The city has twice brought referendums to city voters — in 2015 and 2020 — to abolish the Water Board, which were both voted down. Former Fulton County District Attorney Chad Brown assembled a grand jury for a three-month investigation in 2019 to hear complaints between the two elected bodies.

In September 2020, state district engineer Chris Demme informed the city it needed to take “immediate action” to hire properly certified assistant water operators, based on a November 2019 inspection. Demme’s report was obtained by The Leader-Herald in December 2021.

In September 2020, former city treasurer Mike Gifford seized control of two bank accounts containing $4.2 million in water revenue, according to current Water Board president Mike Capparello. On Dec. 30, 2020, the Water Board filed paperwork to sue then-Mayor Vernon Jackson and Gifford in state Supreme Court over alleged violations of the City Charter, according to a Feb. 6, 2021 Leader-Herald report. That case is ongoing. Then, in March of last year, state comptroller Thomas P. DiNapoli released a local government audit criticizing the city’s record keeping and filing of financial reports, in part connected to the Water Department.

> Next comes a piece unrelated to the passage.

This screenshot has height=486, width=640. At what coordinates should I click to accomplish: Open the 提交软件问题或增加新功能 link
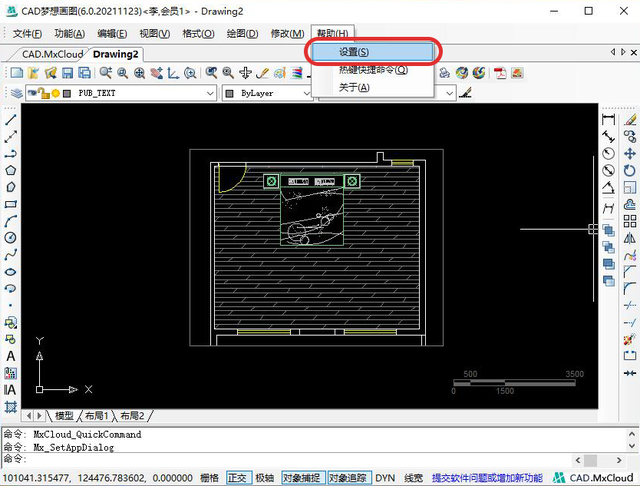click(x=487, y=478)
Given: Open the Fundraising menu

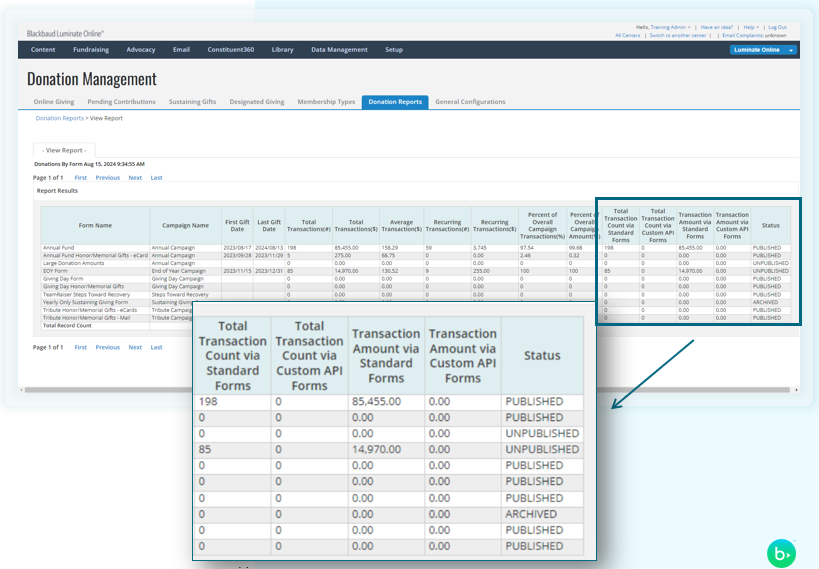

Much of this happened before or just as Capparello was becoming board president in August 2020. He only joined the board in the fall of 2019. All of it happened before current Mayor Amy Praught took office this past January, and she was only on the Common Council from January 2020 to May 2021. However, the most recent actions are a new chapter in the back-and-forth. For the nearly five months Praught’s been in office, the city — rather than the Water Board — has operated the Water Department day-to-day because of a water state of emergency the mayor issued Jan. 1.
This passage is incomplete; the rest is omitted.